Bemusement flitted across his features. He reached out and touched her face. “Well, Lazuli, if that’s the truth, you’re doing a fairly good job. Ten years for a kiss. I don’t mind it being life for this. Agreed? I can do this, if you can. What’s more, it hasn’t been easy but I’m a better bargain than I was before. I’m also ready to do this properly, to take responsibility for everything. So this … this is like a first time for me. I’m not worried about what happens, if anything happens afterwards. I want you to know that. I want this. I want us.”
“Lord Hawley … For heaven’s sake … Stop it. You should care not to make this mistake.”
She should say no. Except saying no wasn’t an option when his mouth met hers.
The firelight warmed his skin, the flex of his shoulder muscles, the hollows of his back. She pressed her mouth to his chest, feeling his heart pounding beneath her lips.
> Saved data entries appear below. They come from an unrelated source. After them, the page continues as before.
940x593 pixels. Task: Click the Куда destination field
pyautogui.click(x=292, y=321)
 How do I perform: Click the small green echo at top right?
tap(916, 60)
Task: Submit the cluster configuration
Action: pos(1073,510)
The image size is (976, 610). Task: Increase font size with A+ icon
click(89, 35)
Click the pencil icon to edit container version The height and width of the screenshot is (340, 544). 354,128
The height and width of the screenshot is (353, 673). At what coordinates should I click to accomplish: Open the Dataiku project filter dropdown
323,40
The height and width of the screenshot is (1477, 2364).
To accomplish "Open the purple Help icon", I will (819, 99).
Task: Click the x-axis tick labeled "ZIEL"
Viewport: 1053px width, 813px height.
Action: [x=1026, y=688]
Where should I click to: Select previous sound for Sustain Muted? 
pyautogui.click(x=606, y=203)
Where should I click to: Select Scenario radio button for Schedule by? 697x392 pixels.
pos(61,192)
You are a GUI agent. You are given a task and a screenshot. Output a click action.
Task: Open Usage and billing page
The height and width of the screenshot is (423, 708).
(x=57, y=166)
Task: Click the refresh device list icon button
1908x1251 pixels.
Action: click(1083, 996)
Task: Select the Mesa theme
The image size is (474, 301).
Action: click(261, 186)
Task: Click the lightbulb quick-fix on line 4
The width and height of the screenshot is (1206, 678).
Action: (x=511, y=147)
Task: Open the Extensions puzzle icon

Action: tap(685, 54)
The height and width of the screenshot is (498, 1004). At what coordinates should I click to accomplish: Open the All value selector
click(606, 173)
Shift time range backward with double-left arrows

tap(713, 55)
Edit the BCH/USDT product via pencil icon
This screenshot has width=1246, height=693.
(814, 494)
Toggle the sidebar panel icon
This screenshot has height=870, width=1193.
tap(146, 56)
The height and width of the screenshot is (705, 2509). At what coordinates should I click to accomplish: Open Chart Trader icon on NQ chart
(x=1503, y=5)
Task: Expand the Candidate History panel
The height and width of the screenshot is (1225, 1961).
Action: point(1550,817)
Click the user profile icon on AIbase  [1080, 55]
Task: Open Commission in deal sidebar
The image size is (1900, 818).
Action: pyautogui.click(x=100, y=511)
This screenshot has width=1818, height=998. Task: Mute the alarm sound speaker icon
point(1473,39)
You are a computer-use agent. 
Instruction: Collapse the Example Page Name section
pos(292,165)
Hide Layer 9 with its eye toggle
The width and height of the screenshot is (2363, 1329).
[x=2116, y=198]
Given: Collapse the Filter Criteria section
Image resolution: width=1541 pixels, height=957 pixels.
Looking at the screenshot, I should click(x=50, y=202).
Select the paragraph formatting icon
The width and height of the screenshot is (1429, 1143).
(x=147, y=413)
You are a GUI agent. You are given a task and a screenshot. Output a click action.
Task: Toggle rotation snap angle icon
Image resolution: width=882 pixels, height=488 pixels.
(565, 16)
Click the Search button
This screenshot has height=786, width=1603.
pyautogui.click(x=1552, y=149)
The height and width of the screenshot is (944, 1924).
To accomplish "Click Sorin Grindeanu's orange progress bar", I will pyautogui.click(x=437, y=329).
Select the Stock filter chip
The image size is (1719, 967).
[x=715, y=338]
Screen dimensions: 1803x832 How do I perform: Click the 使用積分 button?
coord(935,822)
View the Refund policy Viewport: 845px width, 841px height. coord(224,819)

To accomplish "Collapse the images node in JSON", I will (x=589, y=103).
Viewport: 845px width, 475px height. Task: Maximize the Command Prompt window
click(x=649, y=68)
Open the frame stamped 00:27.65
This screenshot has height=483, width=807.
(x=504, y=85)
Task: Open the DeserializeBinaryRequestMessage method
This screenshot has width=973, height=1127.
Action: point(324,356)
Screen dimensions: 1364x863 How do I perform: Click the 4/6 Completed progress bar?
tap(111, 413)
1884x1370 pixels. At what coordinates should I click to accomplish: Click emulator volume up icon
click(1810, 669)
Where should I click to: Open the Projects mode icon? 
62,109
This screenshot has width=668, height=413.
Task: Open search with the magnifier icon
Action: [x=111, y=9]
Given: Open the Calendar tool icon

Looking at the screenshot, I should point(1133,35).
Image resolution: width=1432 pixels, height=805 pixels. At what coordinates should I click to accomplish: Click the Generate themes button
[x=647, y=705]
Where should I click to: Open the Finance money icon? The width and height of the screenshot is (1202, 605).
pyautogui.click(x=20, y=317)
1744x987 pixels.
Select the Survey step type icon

For God’s sake, if she did this, then she could still turn around afterwards and tell him no, couldn’t she? There were places she could run, especially when he was just as bossy as before and what was worse, her body responded to him as always and she strove to ignore his potent, evocative essence.
“Unless? Unless you really do want to go to France?” he said. “I nearly offered that, my spying, but I knew, I knew from everything that something in you would revolt against being told to do anything.”